和歌山県南紀のニュース/AGARA 紀伊民報

2024年12月21日(土)

工業用地の土中から産業廃棄物 新宮市、原因究明で議会に百条委

掘削土から産業廃棄物が見つかった木質バイオマス発電所の建設現場。廃棄物が混入した土砂が積まれ、青いシートが掛けられている(25日、和歌山県新宮市佐野で)
掘削土から産業廃棄物が見つかった木質バイオマス発電所の建設現場。廃棄物が混入した土砂が積まれ、青いシートが掛けられている(25日、和歌山県新宮市佐野で)
 和歌山県新宮市の田岡実千年市長が25日、市議会の本会議で、木質バイオマス発電所建設のため業者に売却した同市佐野の新宮港第2期工業用地から産業廃棄物が見つかったと報告した。廃棄物の処理は市が行うとしており、多額の費用が見込まれる。市議会は同日、原因と責任の所在を明らかにするため地方自治法に基づく調査特別委員会(百条委員会)を設置した。

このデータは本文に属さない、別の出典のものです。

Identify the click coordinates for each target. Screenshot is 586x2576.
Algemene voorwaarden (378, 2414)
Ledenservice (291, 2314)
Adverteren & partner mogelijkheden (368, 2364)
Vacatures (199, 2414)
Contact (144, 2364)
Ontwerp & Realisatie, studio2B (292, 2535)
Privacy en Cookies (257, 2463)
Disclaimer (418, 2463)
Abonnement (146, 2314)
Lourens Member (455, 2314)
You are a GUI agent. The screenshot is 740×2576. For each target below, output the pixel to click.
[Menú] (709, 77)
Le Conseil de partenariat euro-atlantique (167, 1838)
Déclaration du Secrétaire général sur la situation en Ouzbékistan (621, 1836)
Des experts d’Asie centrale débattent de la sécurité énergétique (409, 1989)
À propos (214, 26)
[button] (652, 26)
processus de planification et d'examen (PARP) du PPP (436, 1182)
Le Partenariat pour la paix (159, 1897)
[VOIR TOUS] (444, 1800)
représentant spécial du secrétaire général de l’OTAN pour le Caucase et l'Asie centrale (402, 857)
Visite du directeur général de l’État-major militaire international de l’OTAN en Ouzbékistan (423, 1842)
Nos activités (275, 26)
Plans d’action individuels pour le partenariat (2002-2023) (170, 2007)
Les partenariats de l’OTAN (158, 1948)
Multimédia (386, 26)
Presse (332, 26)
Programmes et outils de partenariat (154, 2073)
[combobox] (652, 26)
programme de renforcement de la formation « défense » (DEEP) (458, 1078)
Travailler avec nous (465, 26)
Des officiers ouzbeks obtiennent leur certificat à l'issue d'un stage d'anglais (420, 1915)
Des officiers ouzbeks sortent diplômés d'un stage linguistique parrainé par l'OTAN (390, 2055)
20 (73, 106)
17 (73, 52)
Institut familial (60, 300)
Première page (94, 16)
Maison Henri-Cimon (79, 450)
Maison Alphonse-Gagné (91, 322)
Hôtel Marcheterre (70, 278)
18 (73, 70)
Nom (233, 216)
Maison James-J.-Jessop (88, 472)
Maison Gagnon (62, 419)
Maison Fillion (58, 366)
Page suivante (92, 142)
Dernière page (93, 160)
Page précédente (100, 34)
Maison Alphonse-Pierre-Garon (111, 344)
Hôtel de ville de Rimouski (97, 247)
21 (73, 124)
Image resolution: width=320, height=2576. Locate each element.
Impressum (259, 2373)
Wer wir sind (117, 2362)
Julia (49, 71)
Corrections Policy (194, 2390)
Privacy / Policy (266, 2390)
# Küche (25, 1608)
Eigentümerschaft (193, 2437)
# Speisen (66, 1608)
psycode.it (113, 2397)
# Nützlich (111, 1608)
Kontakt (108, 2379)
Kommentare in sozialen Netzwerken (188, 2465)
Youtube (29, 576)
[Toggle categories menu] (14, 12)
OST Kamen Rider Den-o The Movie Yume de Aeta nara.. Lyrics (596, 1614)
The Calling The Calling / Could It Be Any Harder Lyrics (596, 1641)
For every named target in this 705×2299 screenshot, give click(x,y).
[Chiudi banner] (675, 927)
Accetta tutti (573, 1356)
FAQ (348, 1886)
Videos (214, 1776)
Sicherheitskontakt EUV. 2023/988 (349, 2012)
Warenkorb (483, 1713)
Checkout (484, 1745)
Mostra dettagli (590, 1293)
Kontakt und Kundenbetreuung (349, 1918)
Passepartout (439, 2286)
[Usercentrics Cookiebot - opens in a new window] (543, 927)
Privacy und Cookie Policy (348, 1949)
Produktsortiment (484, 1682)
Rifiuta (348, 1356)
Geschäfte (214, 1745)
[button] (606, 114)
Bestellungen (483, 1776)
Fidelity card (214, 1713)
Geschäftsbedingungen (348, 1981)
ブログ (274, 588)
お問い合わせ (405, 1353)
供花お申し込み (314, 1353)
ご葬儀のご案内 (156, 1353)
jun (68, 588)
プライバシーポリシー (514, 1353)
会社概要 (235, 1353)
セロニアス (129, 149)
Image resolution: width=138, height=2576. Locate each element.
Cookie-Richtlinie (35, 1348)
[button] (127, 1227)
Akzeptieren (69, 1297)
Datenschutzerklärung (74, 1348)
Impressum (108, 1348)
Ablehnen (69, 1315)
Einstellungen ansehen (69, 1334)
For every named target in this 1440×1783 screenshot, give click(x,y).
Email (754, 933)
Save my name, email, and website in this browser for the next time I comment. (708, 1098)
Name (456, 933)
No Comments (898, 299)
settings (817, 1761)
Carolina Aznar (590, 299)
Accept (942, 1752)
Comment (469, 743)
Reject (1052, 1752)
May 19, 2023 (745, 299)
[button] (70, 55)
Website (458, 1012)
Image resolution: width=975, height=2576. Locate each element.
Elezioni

 廃棄物が見つかったのは、市が2018年9月に約8億円で売却し、現在、木質バイオマス発電事業に取り組んでいる「エフオン」(東京都)のグループ会社「エフオン新宮」が、発電所建設工事をしている区画(5万2823・15平方メートル)の一部。工事の際に、土中からコンクリートがらや建設資材の「溶融スラグ」とみられるものが見つかった。ほとんどが地表から深さ数十センチの場所。現場に積み上げている廃棄物が混入した土砂は約6500立方メートルに上っており、処理にかかる費用は現在積算中という。

 同社から早急な撤去を求められており、田岡市長は市議会の本会議で「市が責任を持って処理することが必要であり、工期に影響が出ないよう、早期に土砂の移設を行い、適正に処理していきたいと考えている」などと報告した。

 第2期工業用地は、同市土地開発公社(2012年度解散)が1998年から2006年にかけ、公共事業の残土などを活用して埋め立てた。廃棄物が混入した経緯は、現時点では不明という。

 田岡市長からの報告を受け、市議会は同日、百条委員会(7人)を設置する決議案を全会一致で可決。委員長は決議案の提出者である大西強議員(無)、副委員長は上田勝之議員(無)。

 大西委員長は「撤去費用は1億円規模になることが想定され、市民に莫大(ばくだい)な負担を強いることになる。しっかりと原因と責任の所在を解明したい」と話した。今後、当局に資料提供を求めたり、証人喚問をしたりする方針という。

 この問題について、田岡市長は「このようなものが埋まっていることは予想していなかった。事業者に正常だとして買っていただいた土地であり、市の責任で処理をしなければならないと考えている。当局としても原因を調査するし、委員会でも正確にお答えしていきたい」と話している。

■クーポン券事業を撤回 市長「協議不足」

 新宮市議会は25日、6月定例会に当局から提案された補正予算案など議案12件を可決・承認するなどして閉会した。

 一方、市は18日に追加提案していた、新型コロナウイルスの影響で落ち込んだ消費を喚起するため、市内の店で使える千円分のクーポン券を全世帯に配る事業を盛り込んだ一般会計補正予算案について「庁内の協議不足」などとして撤回した。